Now vs then – how communication has evolved
By Adele Abbiss, Online Safety Expert, Smoothwall
The 90s – oh what a time to be alive. Great (or not so great) music, funky hairstyles, denim overalls, the beloved Tamagotchi and who can forget the Spice Girls. When meeting up with your friends at the local park was arranged… using the house phone! Or if you were lucky it may have been via MSN - but that was often shared between your household members! Slower internet speeds and fewer devices per person meant online communication was often just a method to send the occasional email and browsing to find out information.
Consumption of huge amounts of content
Fast forward two decades and technology has come on leaps and bounds. Not only do we have incredibly quick internet speeds; it’s now wireless! Today it’s possible to consume huge amounts of content whenever and wherever. The way people communicate, especially the younger generation, has completely changed, but is it for the good or bad?
The internet is now very easily accessible and not just on a computer fixed in one place. It can be accessed almost anywhere on our mobiles, tablets, and laptops. Less than 20% of households had access to the internet in the 90’s. But if so, it would often be on a shared device – something I think most would be unhappy about in this day and age! The latest figures on internet usage shows 90% of British household’s today have internet access and nearly all households with children had an internet connection in 2017 (98%). Communication has changed massively from when I was younger. For children growing up today, this change plays a huge part in their lives.
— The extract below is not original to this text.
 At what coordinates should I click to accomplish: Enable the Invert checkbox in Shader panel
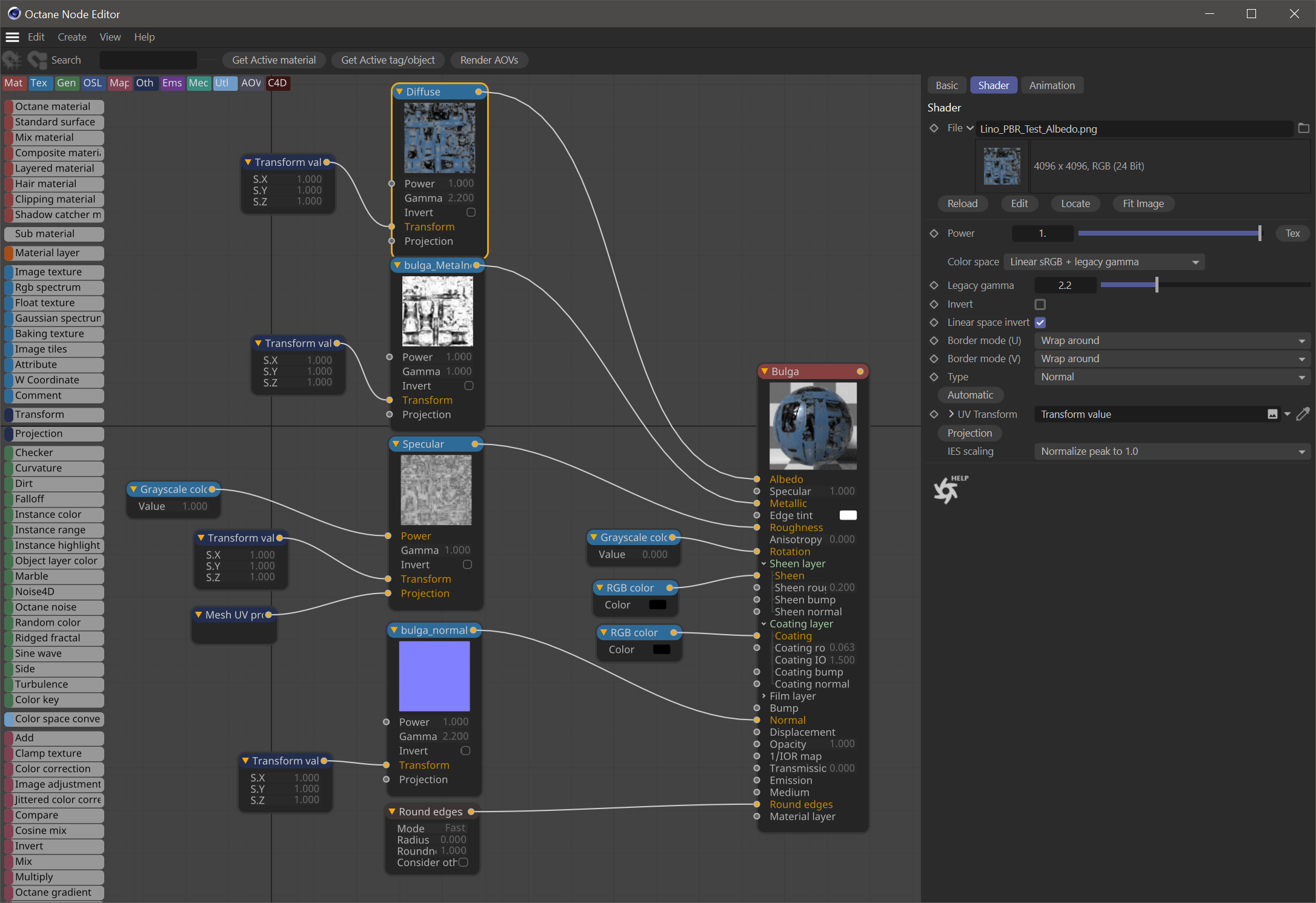1040,304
As we all know, using technology to communicate every day is now the norm amongst adults and children. The vast amount of communication methods and social media platforms - extremely popular amongst children and teens - means we’re always online. It’s no longer like MSN - you don’t really sign in and out of social media accounts and certainly not text messages. Notifications on mobile devices, means we’re often reminded of the connection we have with the online world. There is no ’off-switch’. Sadly, this can pose a risk to anyone, and in particular, children.
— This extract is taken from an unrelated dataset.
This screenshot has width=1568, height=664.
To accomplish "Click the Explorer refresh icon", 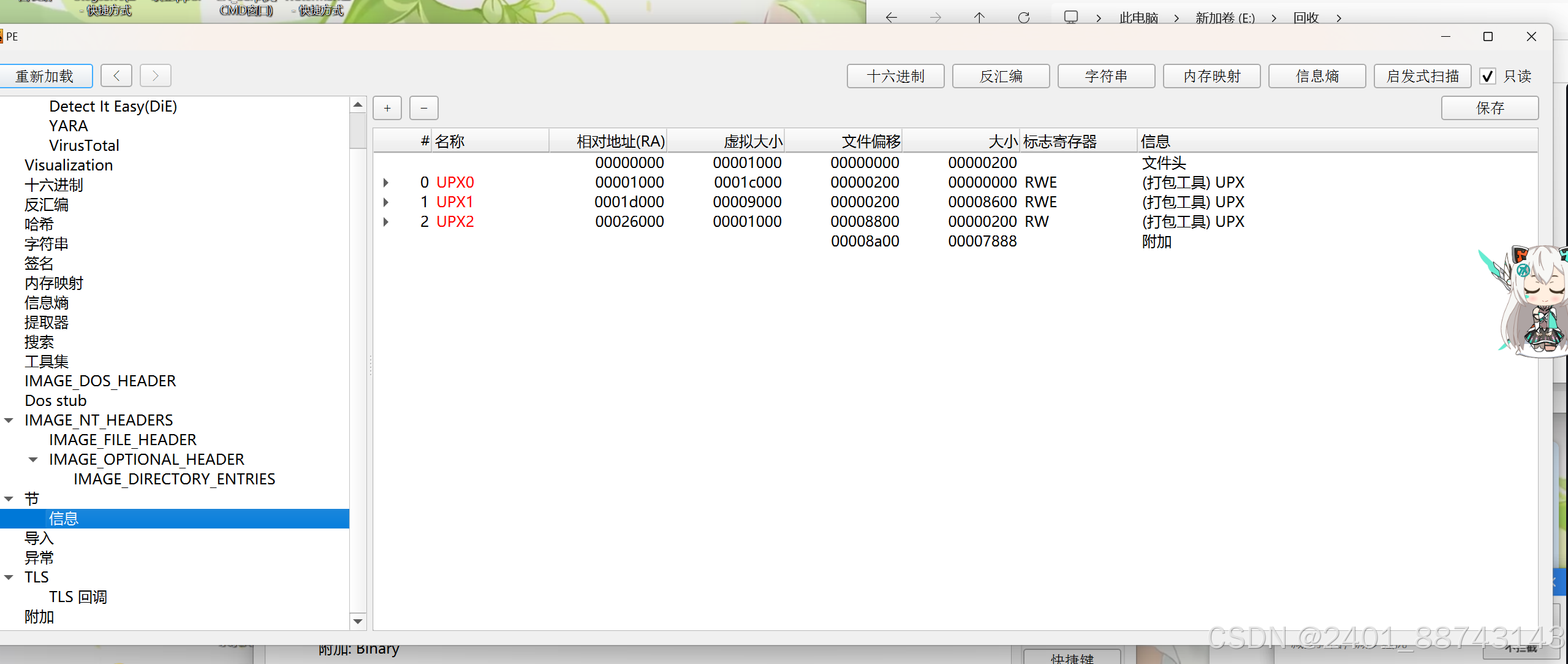I will pyautogui.click(x=1023, y=18).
Kids have access to a wide variety of communication platforms. Many will often be perceived as social and fun. However, there can also be a darker side to these platforms. Inappropriate and excessive use can threaten a child’s well-being, and now the government wants for social media companies to put restrictions in place. Matt Hancock, Secretary of State for Culture, Media and Sport, recently urged schools to confiscate pupil’s mobile phones at the start of the day - not just because they can be a distraction, but due to the potential exposure to cyber-bullying. Whether it’s an addiction from excessive use, threats from cyber bullies or online grooming, we need to work together to educate children about the potential dangers and provide the tools they need to stay protected.
We must all make an effort
The growth in communication methods means a vast amount of content is available at any given time. Therefore, preparing the future generation to safely and appropriately use this technology, must be top of the agenda. Tighter regulations on social media and tech companies are vital if we’re to confront the matter. But it must still be a collaborative effort! The government, educational institutions, parents, social media and tech companies, need to join forces and support one another. You may have seen the many demands for social media and tech companies to make a stand.WhatsApp made a bold move by increasing their age limit to 16, while Apple made it easier for us to regulate the time spent on apps. These changes are certainly a step in the right direction.
The recent call for the government to implement steps by putting pressure on social media companies is great. However, it still highlights the urge that we must all do our best to monitor children’s online behaviour, to keep them safe. The communication methods of today can be interactive, engaging and fun. Although, when used in the wrong way, it can damage an individual's emotional and physical wellbeing. It’s clear that as the way we communicate advances, so must the protective measures.